SOURCE TEXT
□ □ □

Even Amid the Pandemic, Reasons To Give Thanks

By United Way of King County, on November 19, 2021 | In Breaking the Cycle of Poverty, Covid-19, Fighting Homelessness

As our nation still reels from a pandemic that has exacerbated the abject homelessness and hunger crises, it is amazing how holiday rituals go unabated. It’s that time of year when we still fill our shopping carts with Thanksgiving turkeys large enough to bench press and enough trimmings to last for weeks. By next Wednesday, we will gridlock roadways and pack the airports once again, en route to family gatherings. And many of us will still get up bright and early on Thursday morning to volunteer making traditional dinners and distribute them to people we may see only once this year.

Money is meager, and times are tight—so much so that some people who once visited food banks to drop off items now go to retrieve them. The lingering pandemic has left us frustrated, drained, grieved and challenged. It has given rise to new terms such as COVID anxiety and Zoom fatigue. And it has shown us how you never miss something as simple as human contact until you cannot make it.

Yet the pandemic has also demonstrated that no matter what divides us, the spirit of giving is the bond that keeps us together. The pandemic has given rise to innovation and improvisation, as we’ve pivoted from in-person contact to virtual to back to in-person. We’ve conjured up new and bold ways to embrace outreach and help communities and people experiencing homelessness, eviction, job loss and other crises. If nothing else, the pandemic has, hopefully, made us stronger and more eager to address longstanding issues COVID has amplified.

United Way of King County has been at the forefront of addressing those issues well before the pandemic and will continue to do so well after COVID is behind us. We have pivoted and improvised in ways that are worth noting and may have altered the approach to food donations with our DoorDash program, making it possible for people to have items delivered from food banks to their doors.

□ □ □

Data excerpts
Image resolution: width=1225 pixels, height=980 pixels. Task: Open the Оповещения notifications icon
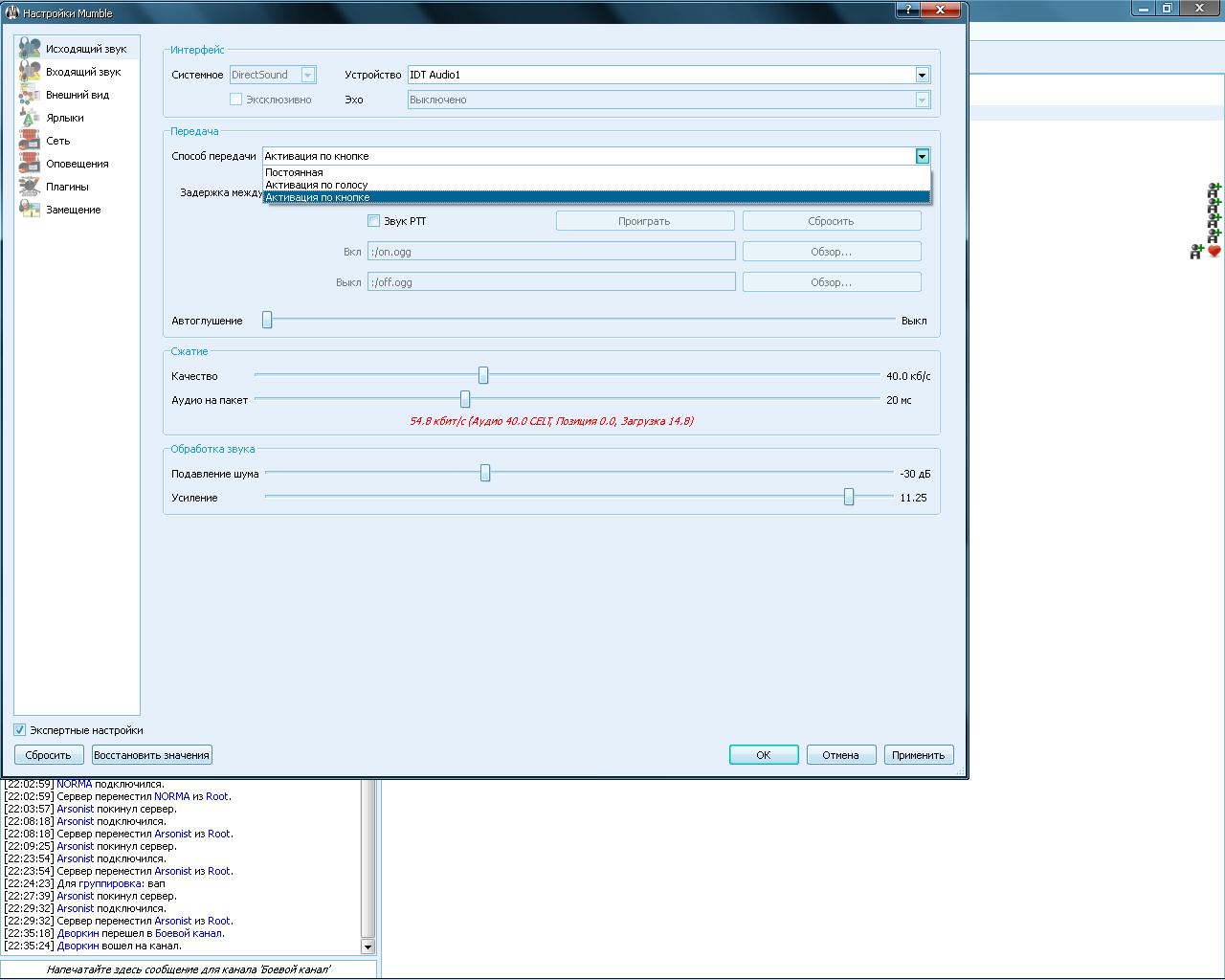tap(30, 164)
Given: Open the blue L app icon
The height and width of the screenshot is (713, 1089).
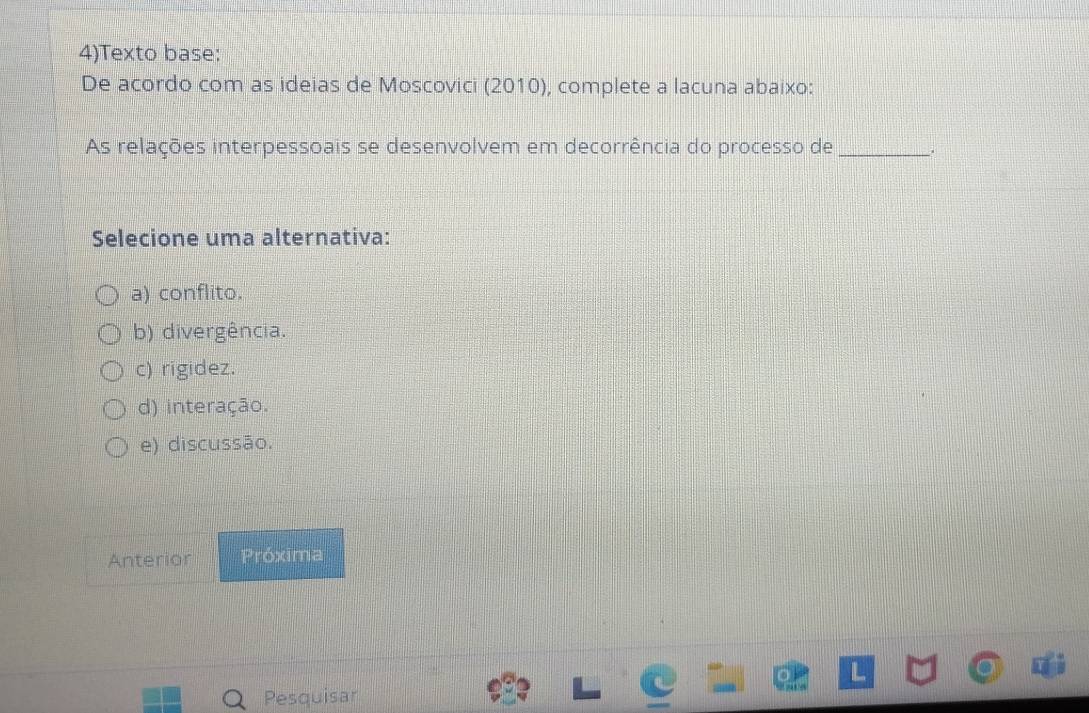Looking at the screenshot, I should [x=856, y=672].
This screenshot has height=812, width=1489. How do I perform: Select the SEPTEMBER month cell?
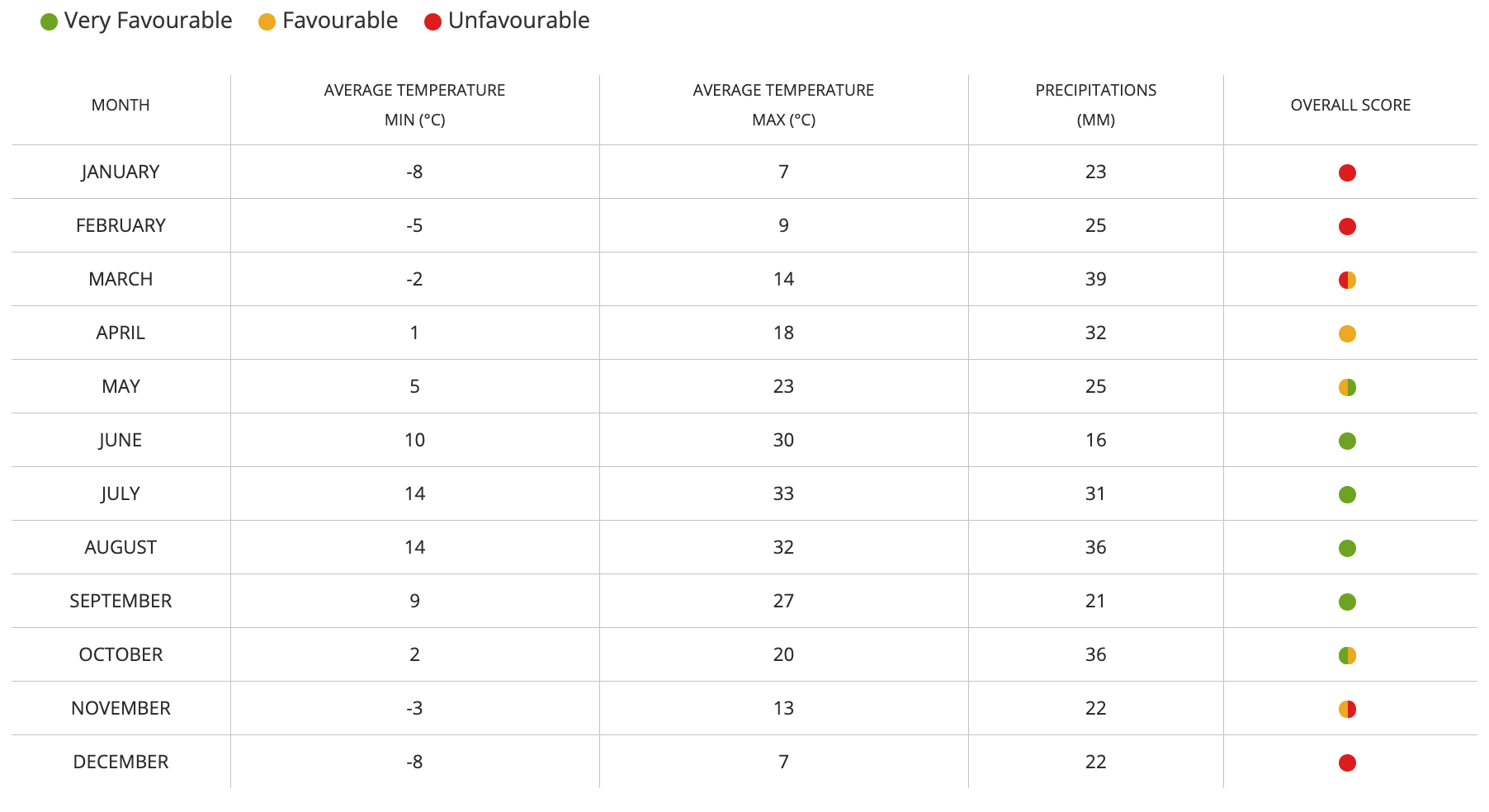[x=121, y=601]
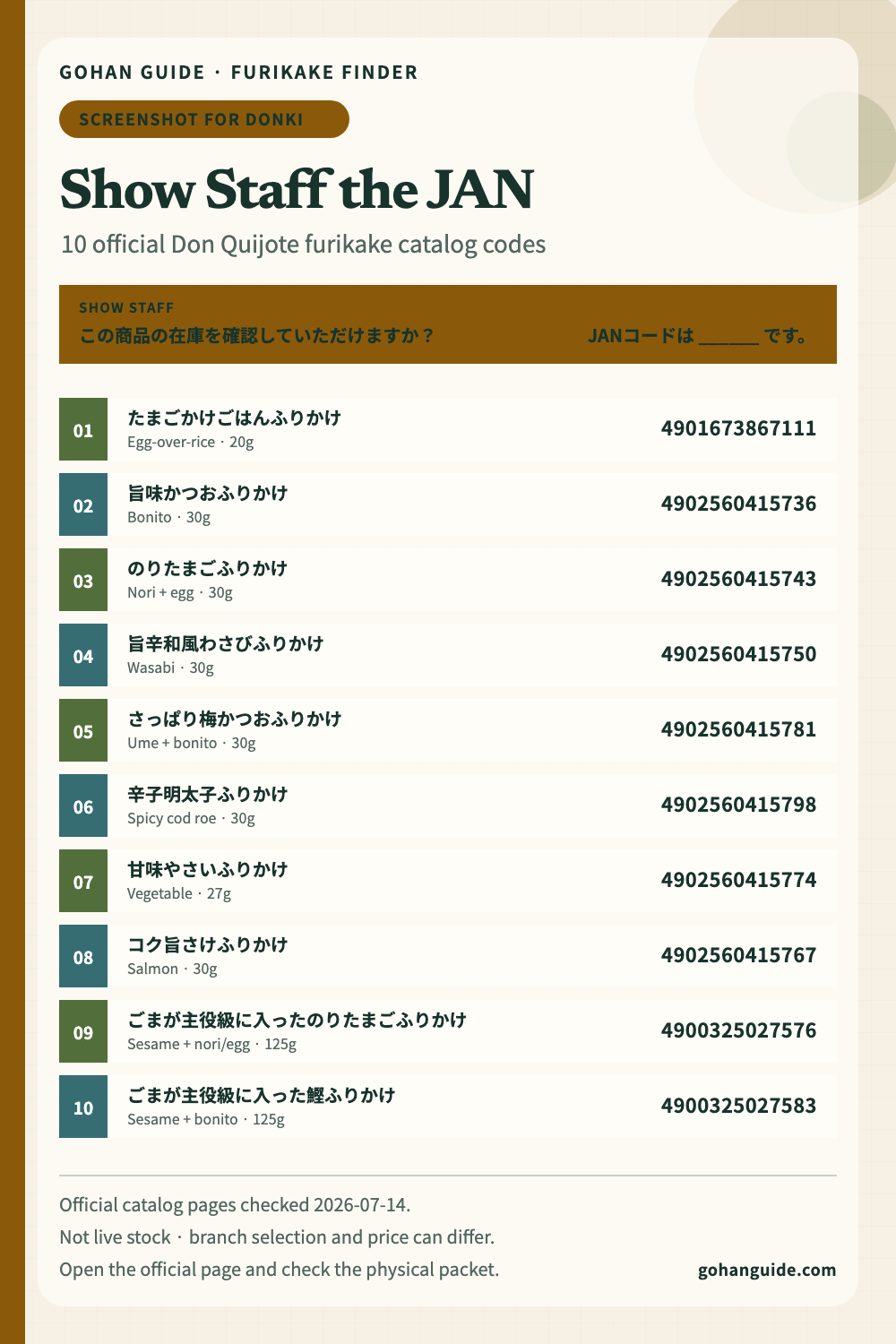The image size is (896, 1344).
Task: Select the Salmon 30g furikake row
Action: tap(448, 956)
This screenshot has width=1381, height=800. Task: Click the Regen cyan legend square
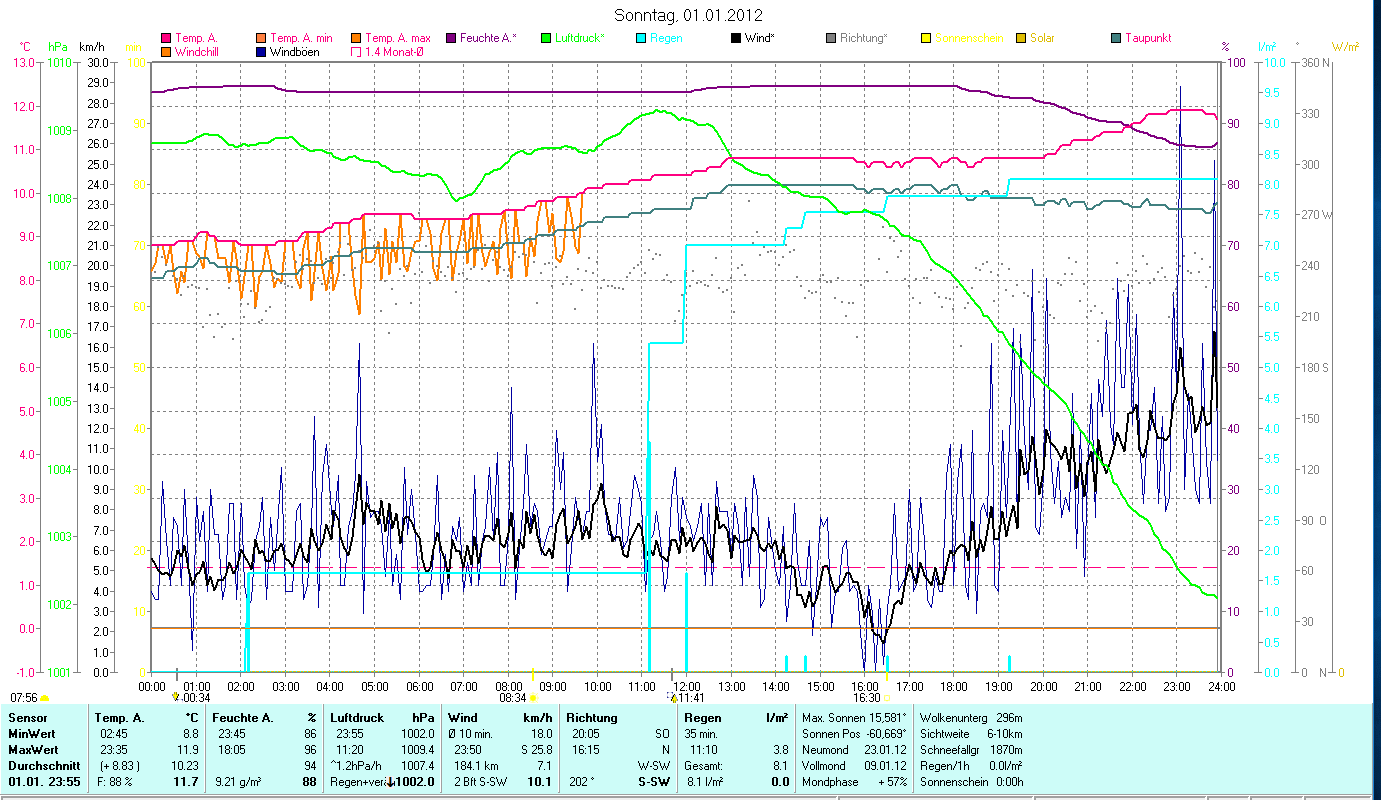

□ □ □

YOUR TASKS
• 1. Write out the portion of the Thanksgiving post between "Even Amid the" and "once this year.", inclusive.
• 2. Summarize the Thanksgiving post in two sentences.
• 3. Extend the Thanksgiving post by continuing it from its final sentence.

RESPONSES BY ITEM NUMBER
• 1.
Even Amid the Pandemic, Reasons To Give Thanks

By United Way of King County, on November 19, 2021 | In Breaking the Cycle of Poverty, Covid-19, Fighting Homelessness

As our nation still reels from a pandemic that has exacerbated the abject homelessness and hunger crises, it is amazing how holiday rituals go unabated. It’s that time of year when we still fill our shopping carts with Thanksgiving turkeys large enough to bench press and enough trimmings to last for weeks. By next Wednesday, we will gridlock roadways and pack the airports once again, en route to family gatherings. And many of us will still get up bright and early on Thursday morning to volunteer making traditional dinners and distribute them to people we may see only once this year.

• 2. Despite a pandemic that has worsened homelessness and hunger and left people frustrated and drained, holiday rituals such as large Thanksgiving meals, travel to family gatherings, and volunteering continue. The pandemic has also shown that the spirit of giving keeps people together and has prompted new forms of outreach, including United Way of King County's DoorDash program, which delivers food bank items to people's doors.

• 3.
Some of those deliveries will be made during Thanksgiving week, and others are made weekly to children at 12 affordable housing sites and schools across Washington. To address racial inequities and the disproportionate impact on communities of color, 70 percent of our delivery recipients identify as Black, Indigenous or people of color.

Many people will spend their Thanksgiving seeking adequate shelter or scrambling to stay in their homes. Our Home Base program provides rental assistance, so people don’t fall behind in rent or end up with a mountain of debt to repay after COVID. Our Streets to Home program works with people experiencing homelessness to set them on a path of upward mobility by quickly getting them into housing and connecting them with employers.

As we are reminded of Thanksgiving rituals that have withstood the pandemic, we should be thankful for the spirits of gratitude, innovation and giving that feed and fuel us like no helpings of cornbread stuffing can. If there is a post-pandemic “normal” to return to, that spirit will get us there.